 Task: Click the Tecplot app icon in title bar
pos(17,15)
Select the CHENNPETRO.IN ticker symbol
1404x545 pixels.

——

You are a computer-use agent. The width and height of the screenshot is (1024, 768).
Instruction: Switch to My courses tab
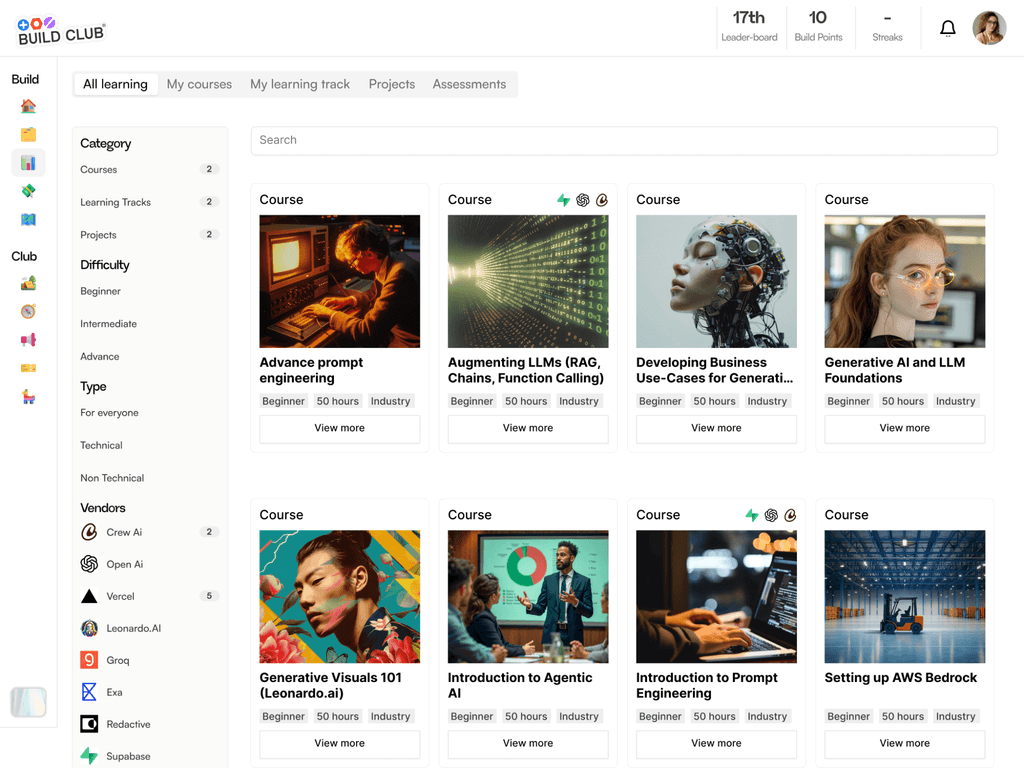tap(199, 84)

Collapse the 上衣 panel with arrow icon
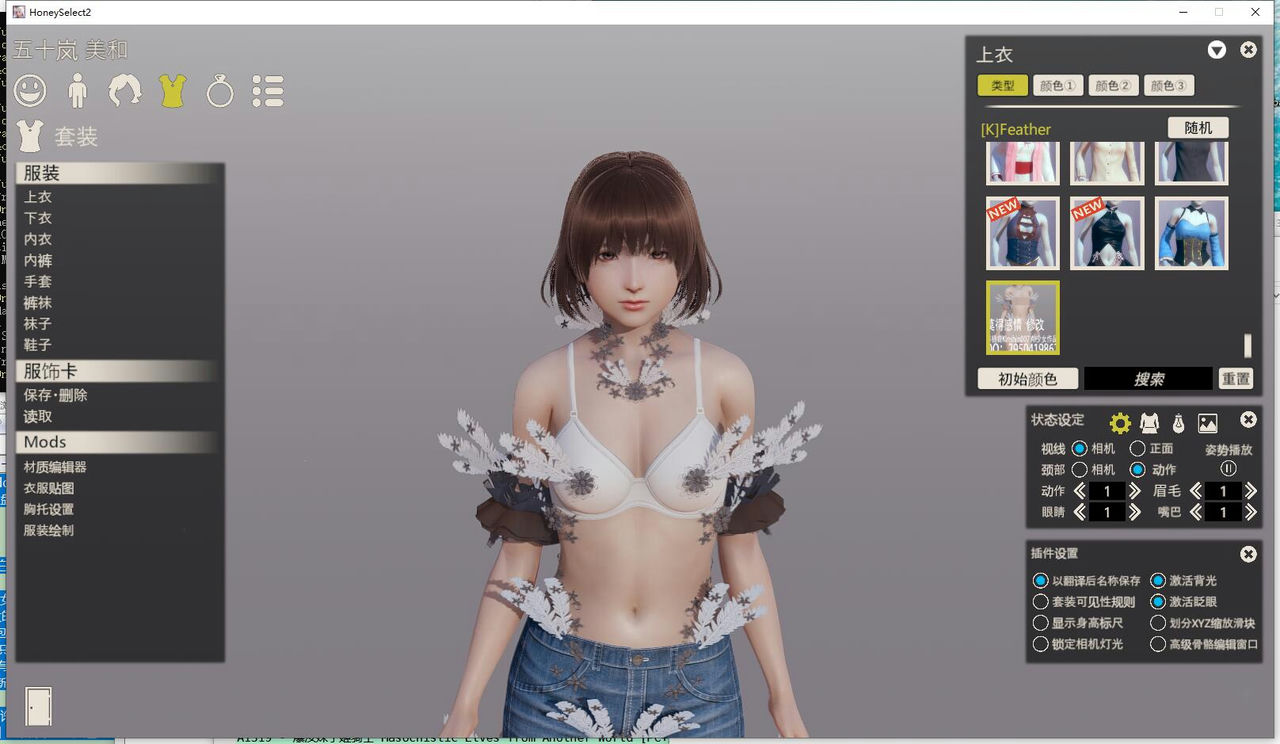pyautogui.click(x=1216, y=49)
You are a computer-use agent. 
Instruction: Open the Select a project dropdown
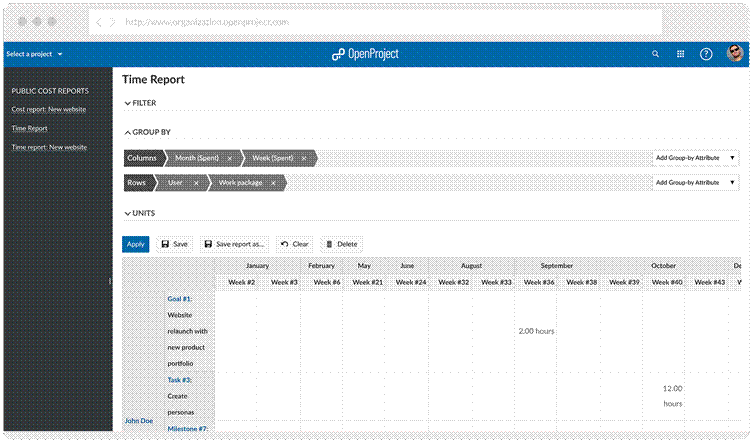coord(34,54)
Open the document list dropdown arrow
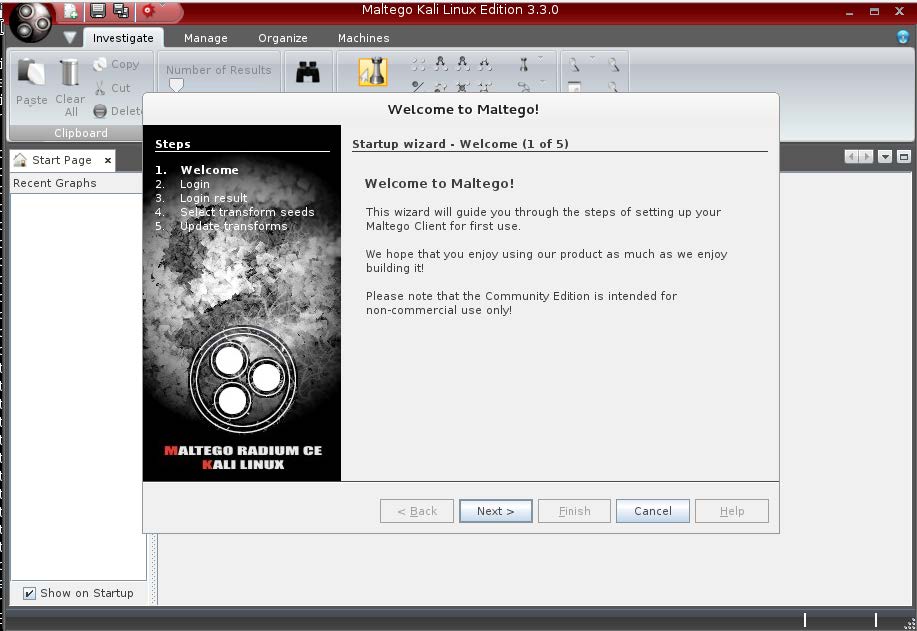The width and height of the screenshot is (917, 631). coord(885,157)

——

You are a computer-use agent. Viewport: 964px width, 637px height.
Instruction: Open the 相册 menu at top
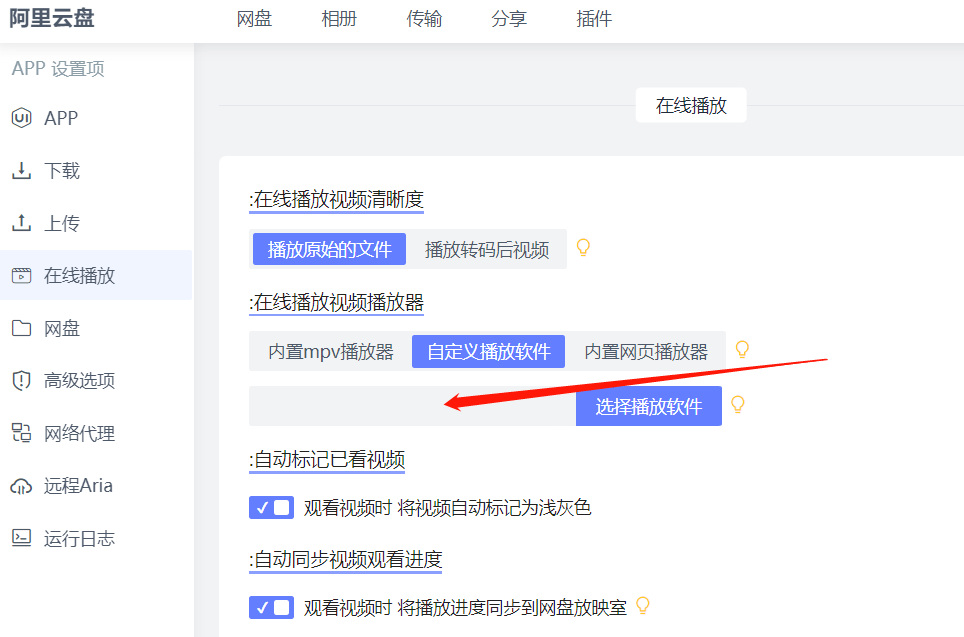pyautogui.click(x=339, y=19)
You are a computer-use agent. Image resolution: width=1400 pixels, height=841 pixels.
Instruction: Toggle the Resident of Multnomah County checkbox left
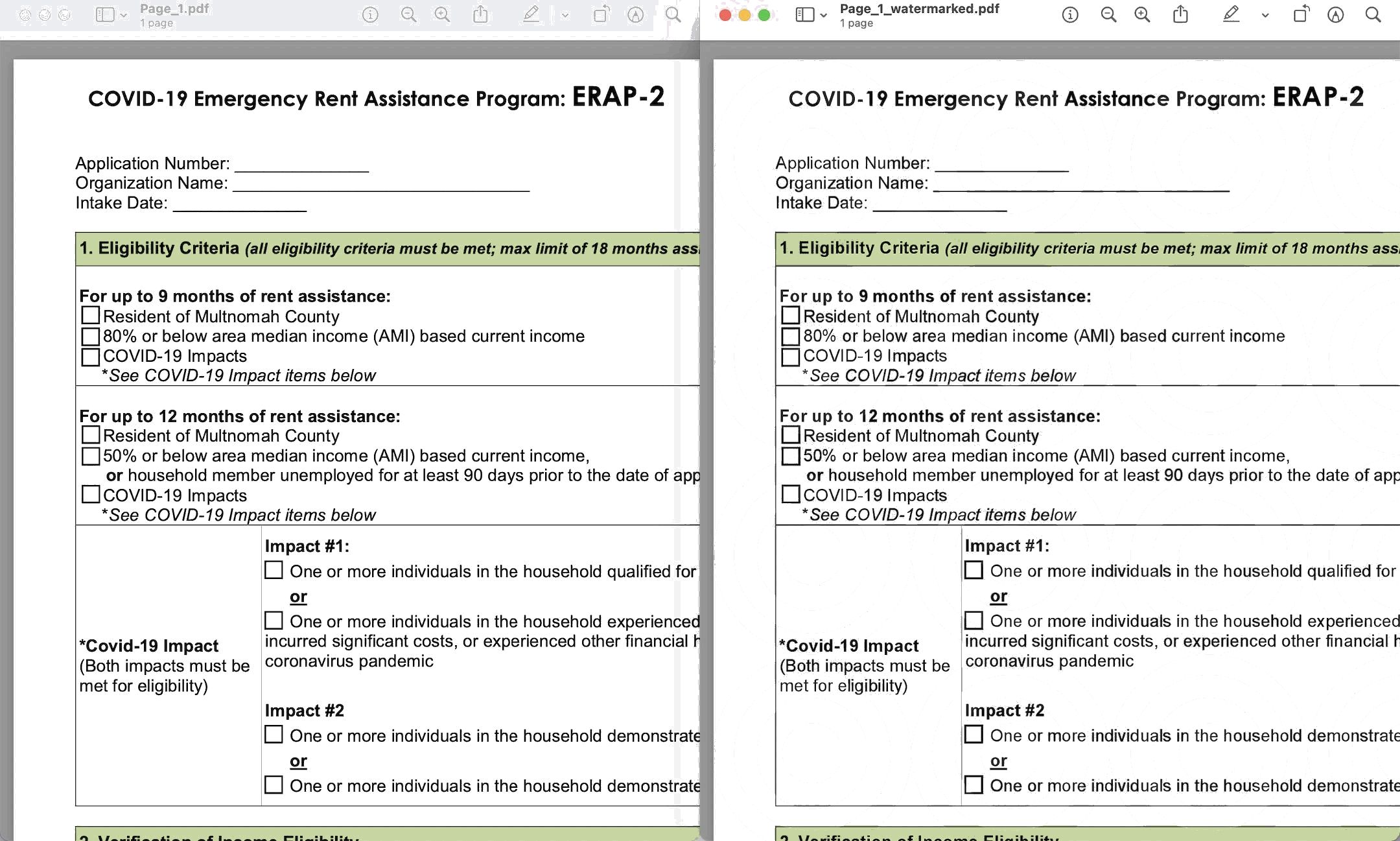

——

**What to produce:**
Copy the entries word for word, starting at the line that contains "You are a computer-use agent. The" and ending after the line that contains "The width and height of the screenshot is (917, 631).". Leave the pictures out of your answer.

**Result of the exercise:**
You are a computer-use agent. The width and height of the screenshot is (1024, 768).
Instruction: Switch to My courses tab
tap(199, 84)

Collapse the 上衣 panel with arrow icon
pyautogui.click(x=1216, y=49)
You are a computer-use agent. 
Instruction: Open the Select a project dropdown
coord(34,54)
Open the document list dropdown arrow
The width and height of the screenshot is (917, 631). coord(885,157)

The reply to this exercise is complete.